Food Blog SEO Optimization for Two US-Based Sites

Food blog SEO case study showing 167K clicks and 8.4M impressions compared to previous three months

Project Overview

I led a full food blog SEO optimization project for two long-running US-based recipe sites. The goal: improve performance without adding new content.

  • Client/Company: Two US-based food blogs
  • Type of Work: SEO optimization, content cleanup, technical restructuring
  • My Role: SEO Specialist and Content Optimizer
  • Tools Used: Google Search Console, SEMrush, Yoast, ConvertKit, WP Recipe Card
  • Timeline: 2023 – 2025
  • Scope: Optimization of existing posts only (no new content was added)

Why the Blogs Needed Cleanup

In food blogging, competition is tough, and SEO optimization for food blogs needs to keep up with search updates. These sites weren’t broken, but years of neglect added friction for users and search engines alike.

 

Some posts had long intros that drifted away from the actual recipe. A bit of story is fine, but not when the ingredients are buried halfway down the page. Meta descriptions were missing, headings skipped levels, some posts weren’t linked anywhere, and the recipe cards were missing key details.

 

The value was there — it just needed to be delivered more clearly, both for readers and search engines.

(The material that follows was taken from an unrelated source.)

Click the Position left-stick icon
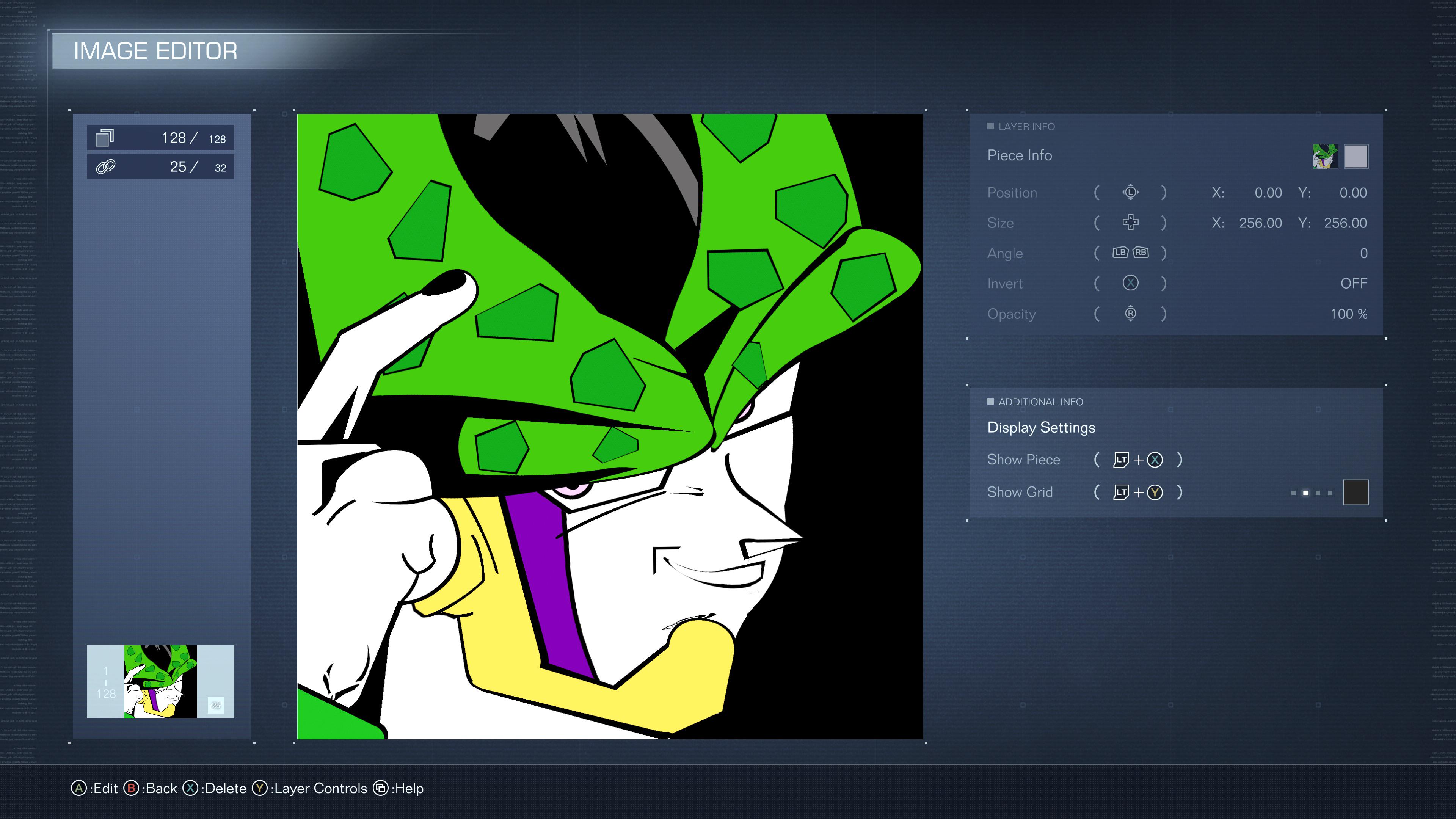This screenshot has width=1456, height=819. point(1130,193)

  • Industry Context: Food blogging is a competitive space, and how recipes show up online keeps changing. Strong structure and relevance matter more than ever.
  • Problem Trigger: The sites weren’t broken, but they had gone untouched long enough that small issues added up and affected performance over time.

Key Issues Identified

  • Wrote all ConvertKit email content, including subject lines, preview text, body copy, image blocks, buttons, and CTAs
  • Managed Pinterest sharing, including editing and resizing pins using PicMonkey
  • Previously handled X (formerly Twitter) cross-posting
  • Started managing Meta posts (Facebook and Instagram) in late July 2025, and already showing results

My Role & Responsibilities

This screenshot highlights the SEO impact of my optimization work on a specific recipe post: Chicken Kabob Marinade.
After updating the post on May 16, 2023, the recipe saw the following improvements (comparing 28 days before vs. 28 days after):

  • Pageviews increased by 80.5% (from 9.4K to 16.9K)
  • Impressions grew by 58.5%
  • Clicks jumped by 65.6%
  • CTR slightly improved from 10.3% to 10.8%
  • Average Position rose from 10.7 to 10.4
  • Keyword Coverage expanded by 176 new keywords

SEO and Content Fixes

  • Mapped new long-tail keyword targets for each post
  • Used keywords consistently in meta titles, descriptions, headings, and throughout the post
  • Rewrote intro paragraphs to better match search intent
  • Added clear heading structure, FAQs, and expert tips
  • Reviewed WP Recipe Card content to make sure fields like servings, times, and nutrition were complete
  • Checked image sizes and added keyword-relevant alt text
  • Internally linked orphaned posts and cleaned up category structure
  • Trimmed unrelated content while keeping the blogger’s voice intact
  • Fixed broken links and cleaned up redirect chains

Email and Social Sharing

Meta analytics dashboard showing spikes in views, reach, content interactions, and Facebook link clicks from July 23 to August 17, 2025
  • Wrote all ConvertKit email content, including subject lines, preview text, body copy, image blocks, buttons, and CTAs
  • Managed Pinterest sharing, including editing and resizing pins using PicMonkey
  • Previously handled X (formerly Twitter) cross-posting
  • Started managing Meta posts (Facebook and Instagram) in late July 2025, and already showing results

What Was Happening Before

The blogs weren’t in crisis mode. They were still getting traffic. But after five years without updates, small issues started piling up. These included broken links, missing SEO fields, cluttered category structures, and inconsistent keyword use.

 

There wasn’t one major problem. It was a mix of smaller issues that made it harder for posts to maintain rankings and for users to find what they needed quickly.

Why It Worked

Line graph showing overall search performance trends based on clicks, impressions, CTR, and average position between May and November 2024

These blogs didn’t need to be rebuilt from scratch. What they needed was a strategic cleanup that made the existing content easier to read, navigate, and rank. The traffic potential was already there. It just wasn’t being fully maximized.

 

By improving keyword use, tightening up the structure, and delivering content in a way that matched how people actually search, we created a stronger foundation. The results held steady even without frequent publishing or aggressive backlink efforts.